Copper in the Diet

When dealing with copper, so many ideas can be associated.  A certain article can discuss copper as a metal, as a chemical element, as a nutrient, and a lot more.  That is basically the reason that in this article I will merely tackle some ideas about copper in the diet or copper as a nutrient.

Copper is increasingly considered as an essential micronutrient in the human body.  In fact, a growing body of research and clinical studies demonstrate that copper, as part of the balanced diet has a vital role to play in order to ensure a broad array of health benefits.

Generally, copper is essential in the body since it has the capability to transform the human body’s iron to a form of hemoglobin.  This needed micronutrient also acts as a co-factor for several enzymes such as those enzymes that are essential for the proper functioning of the skin and hair and those that shield the body against toxins and infection.  Aside from that, this nutrient is also a co-factor for those enzymes that are needed for brain function and bone health.

Copper is greatly needed in the diet for the fact that it is a very important aspect for the proper synthesis of vitamin C.  This trace element then functions in the diet so most of us are not likely to suffer from copper deficiency.  And since much of our water supplies are somehow contaminated by copper piping, many researchers have found out that only few suffer from deficiency.

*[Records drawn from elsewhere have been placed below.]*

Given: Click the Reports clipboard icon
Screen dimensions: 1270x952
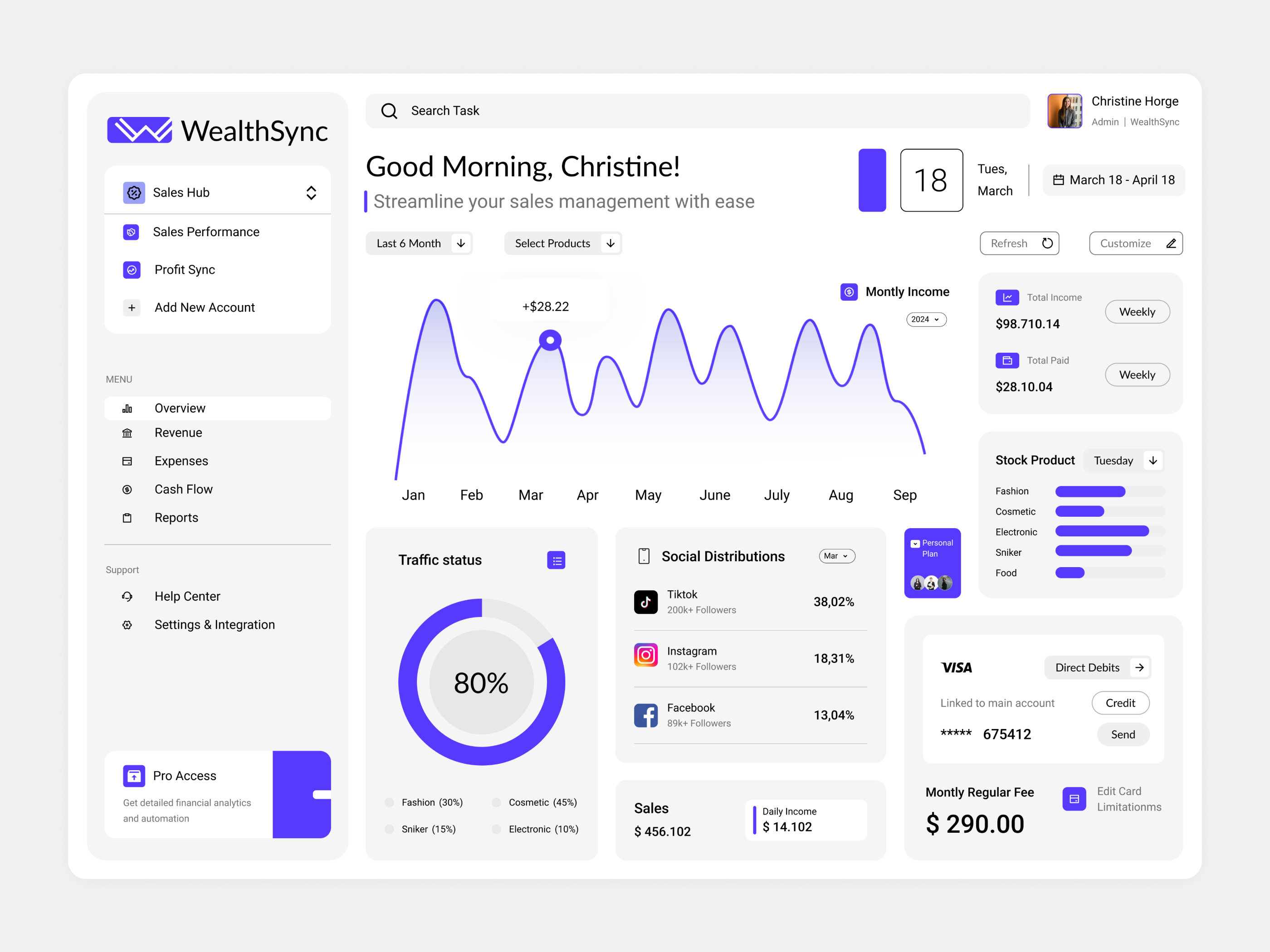Looking at the screenshot, I should (x=127, y=518).
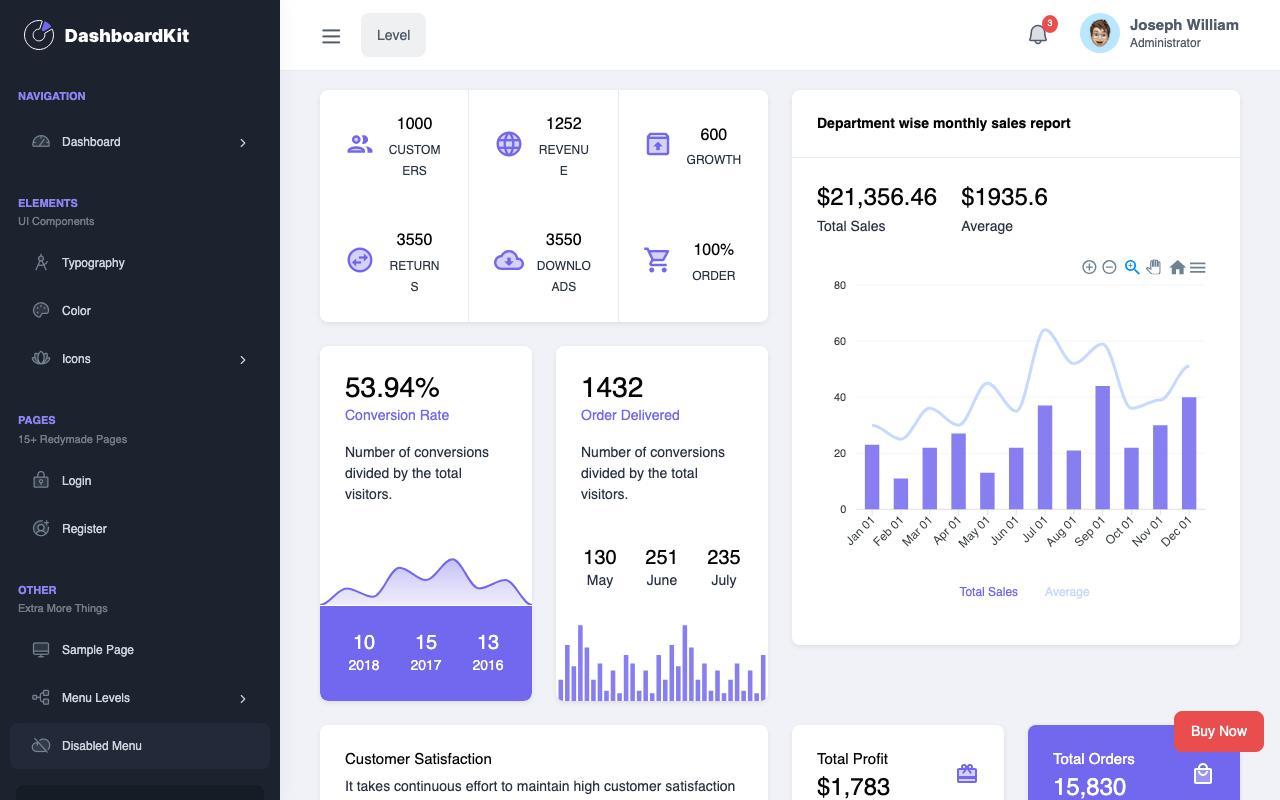Image resolution: width=1280 pixels, height=800 pixels.
Task: Open the chart export menu icon
Action: (x=1198, y=267)
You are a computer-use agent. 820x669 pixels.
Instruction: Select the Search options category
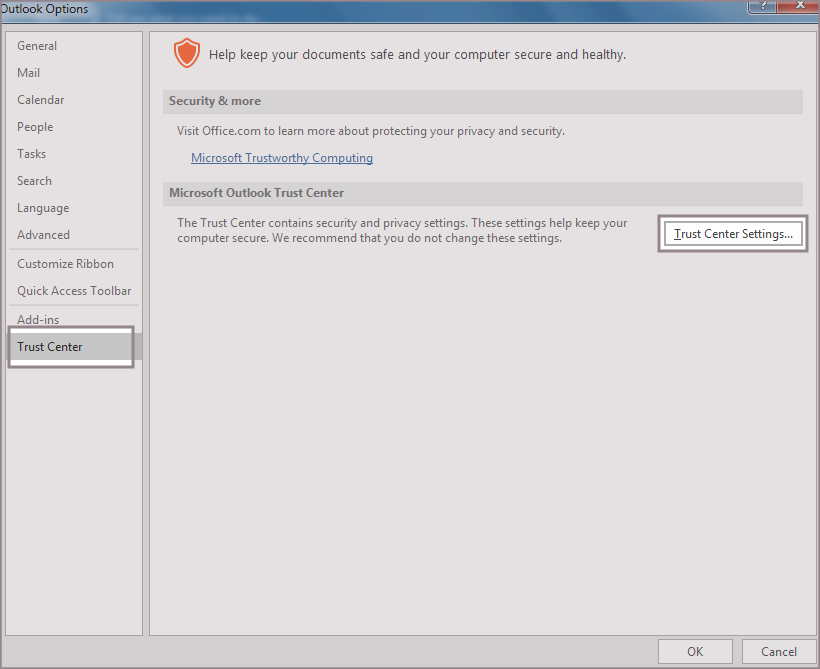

In addition, there are basically two hereditary diseases that cause the human body to keep extreme amounts of copper; these include the Wilson’s disease and the Indian childhood cirrhosis.  Both of these two hereditary diseases need some medical treatments.

To mention, the common people who really need an extreme amount of this essential micronutrient are basically those who are living on a highly sophisticated diet, including those people who are experiencing the difficulties of chronic diarrhea.  Aside from that, many experts also recommend those who are in high phytic acid diets like the wheat flour to take more supplements as well as those who are taking extreme amounts of zinc, which is another trace element.

In terms of the common sources of this micronutrient, it is interesting to know that copper is mostly found in calf and beef liver, yeast, shellfish, brazil nuts, cashews, or walnuts, lentils and beans, and wheat germ.  And some of the non-copper sources that we often ingest are derived from the copper cooking utensils, kettles, water pipes, food processing and storage.  This is perhaps one of the reasons that there is only a little case of copper deficiency.

Also, numerous clinical studies have noted that a diet containing an enough amount of copper largely gives good health benefits.  One of those is the fact that this nutrient sustains the energy levels by means of encouraging the absorption of iron.  It also aids to protect us against the onset of strokes and heart disease.  Such nutrient is also best for healthy bones and for the immune system.  And those who have deficiency for this nutrient may suffer anemia, hair problems, dry skin, and vitamin C deficiency.

So due to the great importance of copper in the human body, there are already some available supplements such as copper amino acid chelate, copper gluconate, and copper sulphate for those who wish to obtain the mentioned benefits.  However, both the dietary and non-diet sources typically give us all our needs.